[Stored records]
============
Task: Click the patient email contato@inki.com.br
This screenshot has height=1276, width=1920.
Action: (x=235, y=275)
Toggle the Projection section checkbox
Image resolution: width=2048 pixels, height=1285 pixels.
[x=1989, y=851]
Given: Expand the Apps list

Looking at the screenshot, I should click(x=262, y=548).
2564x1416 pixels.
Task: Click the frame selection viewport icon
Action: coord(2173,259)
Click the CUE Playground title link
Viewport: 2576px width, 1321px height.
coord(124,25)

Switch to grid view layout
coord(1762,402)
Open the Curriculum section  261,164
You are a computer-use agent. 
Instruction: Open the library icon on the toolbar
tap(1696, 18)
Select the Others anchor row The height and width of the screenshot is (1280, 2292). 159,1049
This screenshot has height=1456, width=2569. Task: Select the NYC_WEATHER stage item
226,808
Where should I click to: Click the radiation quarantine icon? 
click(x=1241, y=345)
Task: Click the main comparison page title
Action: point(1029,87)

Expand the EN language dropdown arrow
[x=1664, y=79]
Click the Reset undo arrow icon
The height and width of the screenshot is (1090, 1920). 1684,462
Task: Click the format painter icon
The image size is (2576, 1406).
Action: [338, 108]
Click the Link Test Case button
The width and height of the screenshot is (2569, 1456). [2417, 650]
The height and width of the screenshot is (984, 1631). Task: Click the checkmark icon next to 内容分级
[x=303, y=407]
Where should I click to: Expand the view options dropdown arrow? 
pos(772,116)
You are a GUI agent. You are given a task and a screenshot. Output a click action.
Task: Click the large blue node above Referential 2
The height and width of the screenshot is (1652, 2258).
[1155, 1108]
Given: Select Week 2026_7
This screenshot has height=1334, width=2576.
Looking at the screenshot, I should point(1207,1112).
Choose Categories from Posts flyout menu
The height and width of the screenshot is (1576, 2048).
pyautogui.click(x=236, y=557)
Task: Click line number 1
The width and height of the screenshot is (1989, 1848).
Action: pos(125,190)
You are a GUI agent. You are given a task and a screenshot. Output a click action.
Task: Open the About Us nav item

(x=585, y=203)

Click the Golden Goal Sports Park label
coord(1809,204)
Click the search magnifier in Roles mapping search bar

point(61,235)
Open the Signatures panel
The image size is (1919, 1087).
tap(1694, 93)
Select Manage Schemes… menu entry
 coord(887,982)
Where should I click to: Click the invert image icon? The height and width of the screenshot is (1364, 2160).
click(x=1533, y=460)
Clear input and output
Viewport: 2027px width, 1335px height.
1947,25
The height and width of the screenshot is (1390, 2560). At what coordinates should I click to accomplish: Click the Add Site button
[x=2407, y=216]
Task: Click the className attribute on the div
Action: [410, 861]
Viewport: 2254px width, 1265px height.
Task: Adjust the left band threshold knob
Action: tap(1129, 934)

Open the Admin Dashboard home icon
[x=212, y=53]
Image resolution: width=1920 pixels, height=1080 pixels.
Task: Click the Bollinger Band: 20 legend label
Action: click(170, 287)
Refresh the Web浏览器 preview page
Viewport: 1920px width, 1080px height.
============
= REQUIRED ACTION =
Using the data above, repeat every line exactly.

= TASK RESULT =
Task: Click the patient email contato@inki.com.br
This screenshot has height=1276, width=1920.
Action: (x=235, y=275)
Toggle the Projection section checkbox
Image resolution: width=2048 pixels, height=1285 pixels.
[x=1989, y=851]
Given: Expand the Apps list

Looking at the screenshot, I should click(x=262, y=548).
2564x1416 pixels.
Task: Click the frame selection viewport icon
Action: coord(2173,259)
Click the CUE Playground title link
Viewport: 2576px width, 1321px height.
coord(124,25)

Switch to grid view layout
coord(1762,402)
Open the Curriculum section  261,164
You are a computer-use agent. 
Instruction: Open the library icon on the toolbar
tap(1696, 18)
Select the Others anchor row The height and width of the screenshot is (1280, 2292). 159,1049
This screenshot has height=1456, width=2569. Task: Select the NYC_WEATHER stage item
226,808
Where should I click to: Click the radiation quarantine icon? 
click(x=1241, y=345)
Task: Click the main comparison page title
Action: point(1029,87)

Expand the EN language dropdown arrow
[x=1664, y=79]
Click the Reset undo arrow icon
The height and width of the screenshot is (1090, 1920). 1684,462
Task: Click the format painter icon
The image size is (2576, 1406).
Action: [338, 108]
Click the Link Test Case button
The width and height of the screenshot is (2569, 1456). [2417, 650]
The height and width of the screenshot is (984, 1631). Task: Click the checkmark icon next to 内容分级
[x=303, y=407]
Where should I click to: Expand the view options dropdown arrow? 
pos(772,116)
You are a GUI agent. You are given a task and a screenshot. Output a click action.
Task: Click the large blue node above Referential 2
The height and width of the screenshot is (1652, 2258).
[1155, 1108]
Given: Select Week 2026_7
This screenshot has height=1334, width=2576.
Looking at the screenshot, I should point(1207,1112).
Choose Categories from Posts flyout menu
The height and width of the screenshot is (1576, 2048).
pyautogui.click(x=236, y=557)
Task: Click line number 1
The width and height of the screenshot is (1989, 1848).
Action: pos(125,190)
You are a GUI agent. You are given a task and a screenshot. Output a click action.
Task: Open the About Us nav item

(x=585, y=203)

Click the Golden Goal Sports Park label
coord(1809,204)
Click the search magnifier in Roles mapping search bar

point(61,235)
Open the Signatures panel
The image size is (1919, 1087).
tap(1694, 93)
Select Manage Schemes… menu entry
 coord(887,982)
Where should I click to: Click the invert image icon? The height and width of the screenshot is (1364, 2160).
click(x=1533, y=460)
Clear input and output
Viewport: 2027px width, 1335px height.
1947,25
The height and width of the screenshot is (1390, 2560). At what coordinates should I click to accomplish: Click the Add Site button
[x=2407, y=216]
Task: Click the className attribute on the div
Action: [410, 861]
Viewport: 2254px width, 1265px height.
Task: Adjust the left band threshold knob
Action: tap(1129, 934)

Open the Admin Dashboard home icon
[x=212, y=53]
Image resolution: width=1920 pixels, height=1080 pixels.
Task: Click the Bollinger Band: 20 legend label
Action: click(170, 287)
Refresh the Web浏览器 preview page
Viewport: 1920px width, 1080px height.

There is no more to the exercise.